» DATASET:
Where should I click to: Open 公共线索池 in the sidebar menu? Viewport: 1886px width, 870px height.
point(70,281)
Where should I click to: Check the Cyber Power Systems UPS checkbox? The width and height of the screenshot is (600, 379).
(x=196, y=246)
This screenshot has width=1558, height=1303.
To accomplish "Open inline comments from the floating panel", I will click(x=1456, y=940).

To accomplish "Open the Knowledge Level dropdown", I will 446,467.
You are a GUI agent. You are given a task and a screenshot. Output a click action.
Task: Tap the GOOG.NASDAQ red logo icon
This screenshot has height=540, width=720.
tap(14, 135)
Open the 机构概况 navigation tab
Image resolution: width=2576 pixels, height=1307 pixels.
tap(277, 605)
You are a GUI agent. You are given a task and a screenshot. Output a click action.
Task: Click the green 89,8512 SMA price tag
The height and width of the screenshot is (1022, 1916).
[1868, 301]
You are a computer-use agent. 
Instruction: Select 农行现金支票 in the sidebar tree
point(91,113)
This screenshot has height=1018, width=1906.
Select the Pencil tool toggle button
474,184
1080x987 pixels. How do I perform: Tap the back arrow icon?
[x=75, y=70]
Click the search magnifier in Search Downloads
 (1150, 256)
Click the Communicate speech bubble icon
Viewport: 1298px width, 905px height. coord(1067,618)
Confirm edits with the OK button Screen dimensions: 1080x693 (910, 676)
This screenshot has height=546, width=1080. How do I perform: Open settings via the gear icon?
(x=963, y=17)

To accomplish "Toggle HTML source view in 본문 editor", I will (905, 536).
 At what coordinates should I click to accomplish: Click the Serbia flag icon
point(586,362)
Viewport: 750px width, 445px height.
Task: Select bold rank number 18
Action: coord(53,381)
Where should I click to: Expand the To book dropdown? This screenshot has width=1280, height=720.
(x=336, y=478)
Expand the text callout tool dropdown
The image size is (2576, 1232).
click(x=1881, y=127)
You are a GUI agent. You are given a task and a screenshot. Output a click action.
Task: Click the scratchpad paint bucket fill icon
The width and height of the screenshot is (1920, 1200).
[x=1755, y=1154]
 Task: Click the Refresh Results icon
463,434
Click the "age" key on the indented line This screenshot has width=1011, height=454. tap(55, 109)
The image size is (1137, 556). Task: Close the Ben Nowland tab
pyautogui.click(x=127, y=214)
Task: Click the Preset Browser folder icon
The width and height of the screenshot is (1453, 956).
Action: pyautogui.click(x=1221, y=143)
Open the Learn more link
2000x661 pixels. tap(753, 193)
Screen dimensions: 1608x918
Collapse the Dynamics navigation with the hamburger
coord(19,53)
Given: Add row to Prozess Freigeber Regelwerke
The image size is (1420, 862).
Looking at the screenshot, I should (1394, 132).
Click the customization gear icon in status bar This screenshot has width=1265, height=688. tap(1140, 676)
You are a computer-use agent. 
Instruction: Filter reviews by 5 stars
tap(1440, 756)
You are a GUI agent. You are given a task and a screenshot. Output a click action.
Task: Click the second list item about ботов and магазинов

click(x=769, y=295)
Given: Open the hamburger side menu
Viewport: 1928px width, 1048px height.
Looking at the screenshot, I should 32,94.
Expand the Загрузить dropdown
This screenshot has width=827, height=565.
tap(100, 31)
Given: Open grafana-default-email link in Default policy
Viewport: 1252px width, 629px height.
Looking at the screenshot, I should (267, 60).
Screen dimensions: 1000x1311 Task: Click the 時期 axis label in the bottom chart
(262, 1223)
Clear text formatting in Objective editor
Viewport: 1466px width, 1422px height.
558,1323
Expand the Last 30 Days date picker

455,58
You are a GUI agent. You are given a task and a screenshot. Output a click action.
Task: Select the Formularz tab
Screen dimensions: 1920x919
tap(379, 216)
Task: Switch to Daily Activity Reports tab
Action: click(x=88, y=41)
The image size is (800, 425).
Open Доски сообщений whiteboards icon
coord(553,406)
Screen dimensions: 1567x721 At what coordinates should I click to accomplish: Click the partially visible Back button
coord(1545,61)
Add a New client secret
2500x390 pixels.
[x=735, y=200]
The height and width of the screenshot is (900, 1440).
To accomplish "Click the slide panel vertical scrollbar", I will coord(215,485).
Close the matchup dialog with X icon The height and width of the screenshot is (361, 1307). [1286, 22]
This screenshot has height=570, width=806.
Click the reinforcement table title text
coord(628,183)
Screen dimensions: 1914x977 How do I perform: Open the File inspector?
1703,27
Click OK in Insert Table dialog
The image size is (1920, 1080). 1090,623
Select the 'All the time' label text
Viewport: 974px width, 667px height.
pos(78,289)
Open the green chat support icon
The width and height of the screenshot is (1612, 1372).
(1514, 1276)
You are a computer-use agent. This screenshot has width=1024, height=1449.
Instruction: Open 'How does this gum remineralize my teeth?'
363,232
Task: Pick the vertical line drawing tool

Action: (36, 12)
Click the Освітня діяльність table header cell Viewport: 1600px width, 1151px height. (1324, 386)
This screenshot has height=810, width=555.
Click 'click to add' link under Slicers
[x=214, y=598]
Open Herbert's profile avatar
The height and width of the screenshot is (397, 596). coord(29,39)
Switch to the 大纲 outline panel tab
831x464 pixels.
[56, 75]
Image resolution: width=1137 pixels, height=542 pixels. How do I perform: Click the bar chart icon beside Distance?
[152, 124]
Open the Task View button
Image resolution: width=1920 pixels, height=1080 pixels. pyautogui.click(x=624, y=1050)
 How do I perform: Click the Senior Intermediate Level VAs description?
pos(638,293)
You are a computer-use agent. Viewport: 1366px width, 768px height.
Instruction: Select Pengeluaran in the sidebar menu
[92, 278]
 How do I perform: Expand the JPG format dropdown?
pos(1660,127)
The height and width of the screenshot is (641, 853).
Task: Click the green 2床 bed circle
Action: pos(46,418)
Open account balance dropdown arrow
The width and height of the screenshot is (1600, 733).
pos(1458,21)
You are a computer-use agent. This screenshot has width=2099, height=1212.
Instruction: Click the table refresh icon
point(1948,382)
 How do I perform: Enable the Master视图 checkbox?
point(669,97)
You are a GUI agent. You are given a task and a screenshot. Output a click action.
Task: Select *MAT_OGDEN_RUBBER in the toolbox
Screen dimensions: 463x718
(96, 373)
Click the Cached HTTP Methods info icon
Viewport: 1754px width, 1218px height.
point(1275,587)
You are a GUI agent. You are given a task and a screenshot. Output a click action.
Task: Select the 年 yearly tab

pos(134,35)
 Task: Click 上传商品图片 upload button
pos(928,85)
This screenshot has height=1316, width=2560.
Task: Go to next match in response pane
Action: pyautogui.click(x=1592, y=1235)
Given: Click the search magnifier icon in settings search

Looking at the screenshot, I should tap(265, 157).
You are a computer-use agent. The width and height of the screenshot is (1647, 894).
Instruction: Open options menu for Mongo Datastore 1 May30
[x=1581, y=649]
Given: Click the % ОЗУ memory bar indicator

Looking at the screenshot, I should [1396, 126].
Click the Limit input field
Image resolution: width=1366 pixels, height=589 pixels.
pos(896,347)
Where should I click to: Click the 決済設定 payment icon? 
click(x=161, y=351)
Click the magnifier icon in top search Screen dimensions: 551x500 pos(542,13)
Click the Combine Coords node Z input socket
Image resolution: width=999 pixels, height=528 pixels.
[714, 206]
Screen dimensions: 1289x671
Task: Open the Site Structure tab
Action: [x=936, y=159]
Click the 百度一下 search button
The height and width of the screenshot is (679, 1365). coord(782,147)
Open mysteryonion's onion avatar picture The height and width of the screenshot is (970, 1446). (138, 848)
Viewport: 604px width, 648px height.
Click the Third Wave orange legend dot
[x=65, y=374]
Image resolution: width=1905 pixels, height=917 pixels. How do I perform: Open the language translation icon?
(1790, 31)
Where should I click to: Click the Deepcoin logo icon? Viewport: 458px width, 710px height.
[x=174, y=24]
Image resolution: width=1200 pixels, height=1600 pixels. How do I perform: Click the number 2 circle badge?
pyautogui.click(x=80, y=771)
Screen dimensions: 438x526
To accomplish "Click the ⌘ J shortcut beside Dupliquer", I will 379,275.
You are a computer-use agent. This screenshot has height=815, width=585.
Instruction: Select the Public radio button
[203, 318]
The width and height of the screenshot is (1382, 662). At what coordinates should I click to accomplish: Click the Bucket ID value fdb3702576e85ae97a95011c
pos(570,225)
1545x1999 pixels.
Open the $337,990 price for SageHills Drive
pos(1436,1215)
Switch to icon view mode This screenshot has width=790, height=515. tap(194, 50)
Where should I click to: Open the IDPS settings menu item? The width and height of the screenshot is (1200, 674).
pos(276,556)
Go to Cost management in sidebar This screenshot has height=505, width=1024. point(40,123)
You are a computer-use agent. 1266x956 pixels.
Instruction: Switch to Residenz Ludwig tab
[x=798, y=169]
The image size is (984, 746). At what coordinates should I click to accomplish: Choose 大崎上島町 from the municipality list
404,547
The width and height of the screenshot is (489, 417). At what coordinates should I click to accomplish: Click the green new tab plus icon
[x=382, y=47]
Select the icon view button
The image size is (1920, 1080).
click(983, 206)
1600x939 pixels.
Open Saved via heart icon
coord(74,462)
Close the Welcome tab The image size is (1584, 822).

» REQUIREMENT:
Format the stretch of rows above, from the line containing "You are a computer-use agent. The" through the line containing "Looking at the screenshot, I should [1396, 126].", as a JSON list of strings with one string per line, omitting blank lines.

» COMPLETE RESPONSE:
[
  "You are a computer-use agent. The width and height of the screenshot is (1647, 894).",
  "Instruction: Open options menu for Mongo Datastore 1 May30",
  "[x=1581, y=649]",
  "Given: Click the % ОЗУ memory bar indicator",
  "Looking at the screenshot, I should [1396, 126]."
]